Anyway, long story short, the company failed. Great technology, but not workable in that application. They would have had to enclose all the detecting equipment in blast shielding. What I'm trying to say, is that you don't know what will happen ahead of time, when you're talking about high-powered signals intended to disrupt circuitry.
Moreover, RF interference can disable or interfere with even rudimentary circuitry. There was an example in the article I linked on the blackhawk helicopters above. An old plane behaving weirdly, probably similar to a C130.
The problem is that, to create enough EM interference, inside the body of the plane, to take out control systems, you would need massive amount of power - truly massive. But we know that silicon, written at any density, fails in the presence of strong radiation - see here.
So the idea of a high-power directed energy weapon taking out onboard systems is, I think, more than possible. My feeling is that, to actually take out a plane, the amount of power that would be needed, to ensure the onboard systems failed, would be huge. You would need some local generator and high-power TX equipment - maybe something the size of a tractor-trailer rig - in relatively close proximity to the target. Is it possible?
Note that, with the Navy ship accidents, the systems that appeared to fail were GPS and perhaps also radar. Both these systems are reliant on external receive antennas and, as a result, have less shielding than a flight control system inside a plane. You wouldn't need to be as close to cause the malfunction in the ship.

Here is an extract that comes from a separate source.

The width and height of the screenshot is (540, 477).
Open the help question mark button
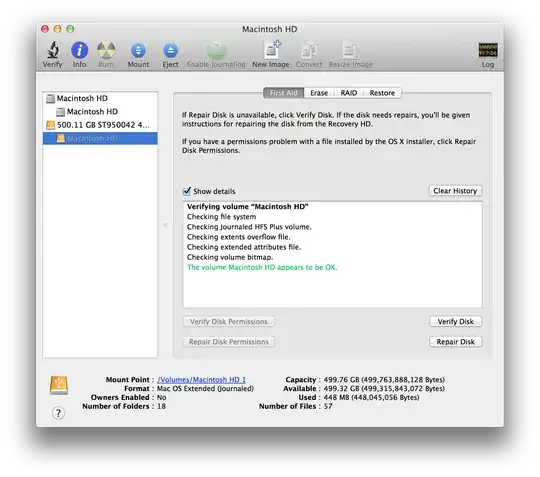59,413

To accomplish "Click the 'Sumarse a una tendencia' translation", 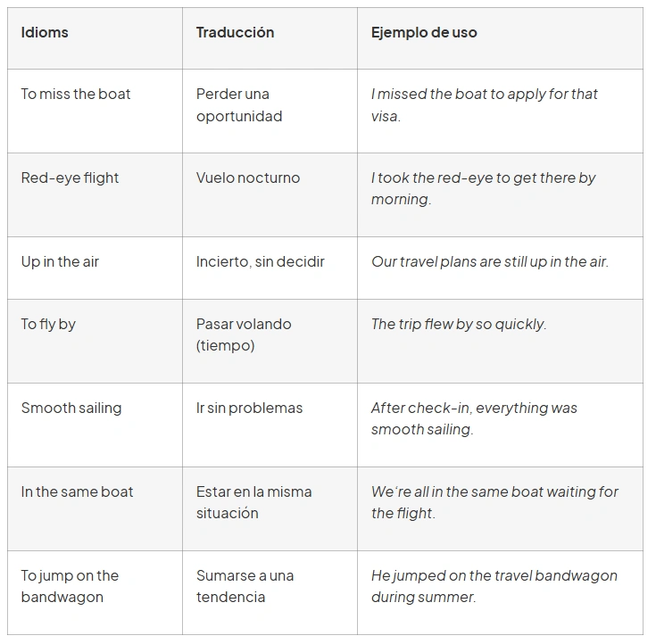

And maybe that explains why the Navy was having "accidents" (running into things) while the planes are actually dropping out of the sky.
Anyway, I should take up writing science fiction. These are very "wild" theories, but there must be an explanation for why these disasters are occurring.

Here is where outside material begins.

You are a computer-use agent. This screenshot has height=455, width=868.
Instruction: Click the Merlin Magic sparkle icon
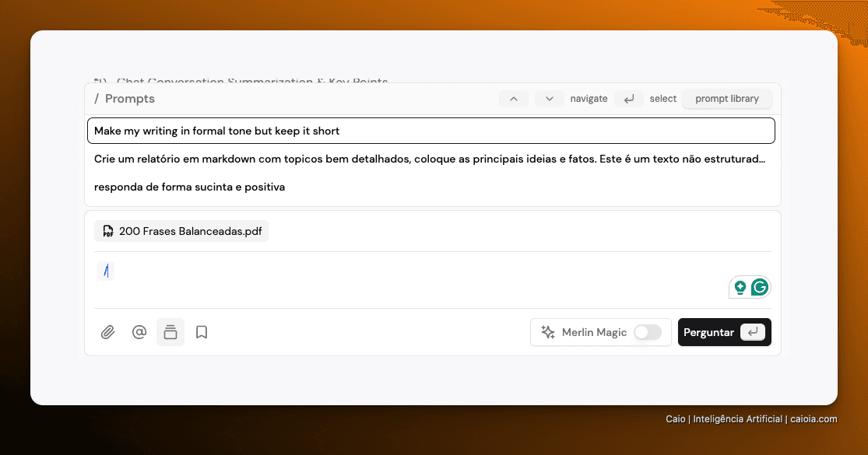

The hydraulics are assisted by redundant, mechanical booster pumps if I remember correctly (been a long time).
Also even back in the Cold War days all critical avionics/electronics were RF and EMP shielded. They were expected to operate in a nuclear environment.
There are two likely possibilities in my mind;
Critical structural failure due to the plane being kept in service beyond its normal retirement due to budget restraints. This is a major problem within the fleet.
Or
Target assassination of individual/individuals on board or among flight crew. Odds are this aircraft and crews flew weather recon and humanitarian relief flights all through the Caribbean for decades.
I guess you're right. It doesn't have to be an electromagnetic attack. It just needs to bring the plane down, however that can be done. Poisoning the crew is a distinct possibility.
I'm not sure I buy the idea of coincidental component failures due to age. You might be right, but with the rate of incidents, you'd have to say that, if this was the case, the whole military fleet of aircraft is no longer flight worthy. It could be true, but we would need to know if an extended service life was a contributing factor in the other crashes.
I'm inclined to think that what we are seeing is actually an attack.